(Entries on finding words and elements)
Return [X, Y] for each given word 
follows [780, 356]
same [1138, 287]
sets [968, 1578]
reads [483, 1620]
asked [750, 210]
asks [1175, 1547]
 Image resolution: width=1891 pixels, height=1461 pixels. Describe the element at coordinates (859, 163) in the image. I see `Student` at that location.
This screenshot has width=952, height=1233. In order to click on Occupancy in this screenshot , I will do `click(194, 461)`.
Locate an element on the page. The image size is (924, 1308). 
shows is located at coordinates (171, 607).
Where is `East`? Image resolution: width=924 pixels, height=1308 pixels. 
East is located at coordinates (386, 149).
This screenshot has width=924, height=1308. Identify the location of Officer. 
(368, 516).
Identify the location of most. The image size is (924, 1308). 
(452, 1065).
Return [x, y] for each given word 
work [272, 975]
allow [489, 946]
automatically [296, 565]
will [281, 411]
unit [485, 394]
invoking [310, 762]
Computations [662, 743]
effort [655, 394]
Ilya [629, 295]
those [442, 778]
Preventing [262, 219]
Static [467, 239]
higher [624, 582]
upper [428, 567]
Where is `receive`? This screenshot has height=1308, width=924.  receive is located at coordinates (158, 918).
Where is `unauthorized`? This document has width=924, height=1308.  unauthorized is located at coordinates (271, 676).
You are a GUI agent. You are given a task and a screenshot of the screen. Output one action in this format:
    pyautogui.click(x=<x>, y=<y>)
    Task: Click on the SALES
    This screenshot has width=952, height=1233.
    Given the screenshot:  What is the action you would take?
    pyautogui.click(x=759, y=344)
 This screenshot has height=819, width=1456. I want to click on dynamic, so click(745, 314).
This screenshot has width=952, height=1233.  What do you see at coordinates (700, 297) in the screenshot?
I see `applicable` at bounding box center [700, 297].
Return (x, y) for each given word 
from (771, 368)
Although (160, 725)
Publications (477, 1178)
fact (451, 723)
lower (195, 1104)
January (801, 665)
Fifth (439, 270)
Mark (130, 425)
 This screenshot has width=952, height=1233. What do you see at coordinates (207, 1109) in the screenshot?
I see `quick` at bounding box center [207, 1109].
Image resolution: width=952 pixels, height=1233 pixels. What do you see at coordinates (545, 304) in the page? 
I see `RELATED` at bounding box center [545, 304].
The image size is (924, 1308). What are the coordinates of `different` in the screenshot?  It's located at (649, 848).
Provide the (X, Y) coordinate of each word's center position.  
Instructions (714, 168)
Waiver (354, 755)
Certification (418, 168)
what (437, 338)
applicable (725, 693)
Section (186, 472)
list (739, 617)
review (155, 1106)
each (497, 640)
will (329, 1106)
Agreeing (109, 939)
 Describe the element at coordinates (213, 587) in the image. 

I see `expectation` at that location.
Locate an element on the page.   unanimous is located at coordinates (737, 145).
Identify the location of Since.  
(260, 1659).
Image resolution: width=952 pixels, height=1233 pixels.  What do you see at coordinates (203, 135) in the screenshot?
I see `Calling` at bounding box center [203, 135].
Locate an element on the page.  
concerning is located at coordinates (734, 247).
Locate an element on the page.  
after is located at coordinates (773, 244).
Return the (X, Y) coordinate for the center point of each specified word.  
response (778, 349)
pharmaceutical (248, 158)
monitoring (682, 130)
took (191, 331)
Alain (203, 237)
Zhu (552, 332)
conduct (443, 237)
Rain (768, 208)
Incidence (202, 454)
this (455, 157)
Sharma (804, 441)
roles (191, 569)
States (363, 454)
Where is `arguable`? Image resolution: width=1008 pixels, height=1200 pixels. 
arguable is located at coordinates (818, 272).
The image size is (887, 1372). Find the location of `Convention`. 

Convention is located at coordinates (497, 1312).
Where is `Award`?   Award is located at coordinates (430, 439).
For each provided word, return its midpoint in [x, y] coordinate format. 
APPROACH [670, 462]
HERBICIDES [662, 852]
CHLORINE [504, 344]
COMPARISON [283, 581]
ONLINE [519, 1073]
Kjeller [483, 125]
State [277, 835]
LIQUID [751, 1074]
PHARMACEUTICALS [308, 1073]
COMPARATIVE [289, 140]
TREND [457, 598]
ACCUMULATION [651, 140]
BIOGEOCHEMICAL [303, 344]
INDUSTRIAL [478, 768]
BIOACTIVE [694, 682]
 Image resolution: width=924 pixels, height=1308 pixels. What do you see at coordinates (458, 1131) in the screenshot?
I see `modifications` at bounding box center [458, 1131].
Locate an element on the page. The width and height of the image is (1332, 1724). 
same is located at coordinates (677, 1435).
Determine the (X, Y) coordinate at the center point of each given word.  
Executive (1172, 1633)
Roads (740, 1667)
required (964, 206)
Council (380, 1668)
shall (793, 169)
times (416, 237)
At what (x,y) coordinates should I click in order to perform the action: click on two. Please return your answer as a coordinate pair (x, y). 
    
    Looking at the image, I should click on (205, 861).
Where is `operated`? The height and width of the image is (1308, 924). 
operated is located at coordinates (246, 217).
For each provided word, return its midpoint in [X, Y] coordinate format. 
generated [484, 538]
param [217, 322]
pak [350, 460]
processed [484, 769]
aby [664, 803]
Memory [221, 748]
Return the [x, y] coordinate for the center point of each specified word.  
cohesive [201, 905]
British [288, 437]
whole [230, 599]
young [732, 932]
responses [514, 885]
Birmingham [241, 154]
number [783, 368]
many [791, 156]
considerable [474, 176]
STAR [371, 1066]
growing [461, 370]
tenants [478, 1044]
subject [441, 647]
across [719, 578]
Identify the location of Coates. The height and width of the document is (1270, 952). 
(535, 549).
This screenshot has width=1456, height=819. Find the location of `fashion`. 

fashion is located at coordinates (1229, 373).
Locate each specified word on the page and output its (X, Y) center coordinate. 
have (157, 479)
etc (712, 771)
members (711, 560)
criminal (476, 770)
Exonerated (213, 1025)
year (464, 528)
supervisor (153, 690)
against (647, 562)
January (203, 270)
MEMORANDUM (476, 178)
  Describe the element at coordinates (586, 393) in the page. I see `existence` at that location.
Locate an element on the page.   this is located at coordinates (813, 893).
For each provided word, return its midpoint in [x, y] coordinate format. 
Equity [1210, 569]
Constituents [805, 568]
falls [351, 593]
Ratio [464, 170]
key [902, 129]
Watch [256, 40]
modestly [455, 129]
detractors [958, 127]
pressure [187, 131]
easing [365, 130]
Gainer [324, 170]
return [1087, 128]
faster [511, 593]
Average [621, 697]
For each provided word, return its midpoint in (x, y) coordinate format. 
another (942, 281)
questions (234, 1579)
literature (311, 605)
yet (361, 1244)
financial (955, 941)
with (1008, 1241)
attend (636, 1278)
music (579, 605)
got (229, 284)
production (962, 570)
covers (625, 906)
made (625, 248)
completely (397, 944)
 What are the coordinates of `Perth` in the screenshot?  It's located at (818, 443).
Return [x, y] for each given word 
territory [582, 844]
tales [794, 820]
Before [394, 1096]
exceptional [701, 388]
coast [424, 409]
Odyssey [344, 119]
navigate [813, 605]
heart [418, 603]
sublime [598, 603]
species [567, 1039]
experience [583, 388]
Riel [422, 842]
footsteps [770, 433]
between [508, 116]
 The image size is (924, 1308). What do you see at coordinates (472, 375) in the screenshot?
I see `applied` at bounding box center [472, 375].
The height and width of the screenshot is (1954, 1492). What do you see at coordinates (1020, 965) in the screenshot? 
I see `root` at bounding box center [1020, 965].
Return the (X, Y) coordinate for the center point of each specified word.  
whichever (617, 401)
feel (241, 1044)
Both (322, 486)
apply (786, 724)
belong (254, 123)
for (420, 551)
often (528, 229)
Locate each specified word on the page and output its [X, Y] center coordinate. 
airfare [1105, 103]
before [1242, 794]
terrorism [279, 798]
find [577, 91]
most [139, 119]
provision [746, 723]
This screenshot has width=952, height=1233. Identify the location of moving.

> **Problem statement**
Copy out, unchanged, the entries from the line with "Incidence (202, 454)" to the line with "coordinates (430, 439).", both of those lines included.

> **Task output**
Incidence (202, 454)
this (455, 157)
Sharma (804, 441)
roles (191, 569)
States (363, 454)
Where is `arguable`? Image resolution: width=1008 pixels, height=1200 pixels. 
arguable is located at coordinates (818, 272).
The image size is (887, 1372). Find the location of `Convention`. 

Convention is located at coordinates (497, 1312).
Where is `Award`?   Award is located at coordinates (430, 439).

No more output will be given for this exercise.